- [What is required] Retype the part of the items that opens with the line containing "Click the ポンチ絵やイメージ図 bullet line" and closes with the line containing "Action: [x=55, y=110]", keeping every line unchanged and including both end lines.

- [Source data]
##############################

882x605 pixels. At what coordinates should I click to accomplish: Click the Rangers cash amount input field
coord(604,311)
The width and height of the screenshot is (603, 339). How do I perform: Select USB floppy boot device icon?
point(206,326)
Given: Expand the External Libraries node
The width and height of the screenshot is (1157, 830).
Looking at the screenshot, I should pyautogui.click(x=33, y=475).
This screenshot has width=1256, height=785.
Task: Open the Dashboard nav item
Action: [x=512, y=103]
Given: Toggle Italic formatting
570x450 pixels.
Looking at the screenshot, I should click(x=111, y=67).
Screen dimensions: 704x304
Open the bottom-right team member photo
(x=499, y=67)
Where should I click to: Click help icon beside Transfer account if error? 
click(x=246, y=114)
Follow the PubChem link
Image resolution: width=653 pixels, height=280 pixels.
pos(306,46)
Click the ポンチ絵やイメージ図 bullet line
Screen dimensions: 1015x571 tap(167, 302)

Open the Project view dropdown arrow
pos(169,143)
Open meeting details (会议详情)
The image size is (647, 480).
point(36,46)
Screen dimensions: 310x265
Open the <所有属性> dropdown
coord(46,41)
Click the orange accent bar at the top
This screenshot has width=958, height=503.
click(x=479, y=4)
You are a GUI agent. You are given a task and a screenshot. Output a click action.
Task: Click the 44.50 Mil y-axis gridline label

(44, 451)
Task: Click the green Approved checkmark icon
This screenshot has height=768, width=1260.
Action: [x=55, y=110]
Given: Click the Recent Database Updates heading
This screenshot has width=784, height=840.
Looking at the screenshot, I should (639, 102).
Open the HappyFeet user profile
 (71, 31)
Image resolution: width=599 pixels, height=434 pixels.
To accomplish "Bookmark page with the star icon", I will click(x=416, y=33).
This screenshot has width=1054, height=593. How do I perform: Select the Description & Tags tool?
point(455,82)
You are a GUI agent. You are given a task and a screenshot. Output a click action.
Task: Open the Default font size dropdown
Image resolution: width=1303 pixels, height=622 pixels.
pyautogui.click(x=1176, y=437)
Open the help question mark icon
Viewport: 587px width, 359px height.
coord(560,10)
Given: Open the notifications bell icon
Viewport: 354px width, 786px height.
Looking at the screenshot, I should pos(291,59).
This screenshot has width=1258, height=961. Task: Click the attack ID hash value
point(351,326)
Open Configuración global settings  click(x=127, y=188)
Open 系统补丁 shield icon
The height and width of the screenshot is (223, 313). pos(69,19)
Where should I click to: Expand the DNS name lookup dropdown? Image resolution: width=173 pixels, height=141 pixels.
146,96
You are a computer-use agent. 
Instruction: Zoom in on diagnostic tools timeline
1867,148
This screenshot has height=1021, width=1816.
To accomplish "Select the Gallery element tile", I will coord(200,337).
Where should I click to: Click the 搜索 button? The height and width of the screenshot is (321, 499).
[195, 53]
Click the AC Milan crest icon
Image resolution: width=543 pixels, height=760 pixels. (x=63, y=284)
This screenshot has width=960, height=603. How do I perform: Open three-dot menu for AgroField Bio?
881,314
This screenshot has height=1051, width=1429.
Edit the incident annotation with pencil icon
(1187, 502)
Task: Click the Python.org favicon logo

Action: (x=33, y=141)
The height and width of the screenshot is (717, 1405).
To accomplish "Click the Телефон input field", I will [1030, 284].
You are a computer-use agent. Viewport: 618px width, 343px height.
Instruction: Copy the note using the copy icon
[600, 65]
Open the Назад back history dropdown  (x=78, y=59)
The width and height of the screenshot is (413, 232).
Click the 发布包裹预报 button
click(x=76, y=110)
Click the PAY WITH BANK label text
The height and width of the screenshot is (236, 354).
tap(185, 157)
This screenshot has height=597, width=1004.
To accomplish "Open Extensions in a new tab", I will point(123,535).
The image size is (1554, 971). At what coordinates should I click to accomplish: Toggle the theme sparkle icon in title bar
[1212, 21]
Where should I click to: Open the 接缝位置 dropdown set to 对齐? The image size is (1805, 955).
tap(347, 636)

##############################

- [Response to this task]
Click the ポンチ絵やイメージ図 bullet line
Screen dimensions: 1015x571 tap(167, 302)

Open the Project view dropdown arrow
pos(169,143)
Open meeting details (会议详情)
The image size is (647, 480).
point(36,46)
Screen dimensions: 310x265
Open the <所有属性> dropdown
coord(46,41)
Click the orange accent bar at the top
This screenshot has width=958, height=503.
click(x=479, y=4)
You are a GUI agent. You are given a task and a screenshot. Output a click action.
Task: Click the 44.50 Mil y-axis gridline label

(44, 451)
Task: Click the green Approved checkmark icon
This screenshot has height=768, width=1260.
Action: [x=55, y=110]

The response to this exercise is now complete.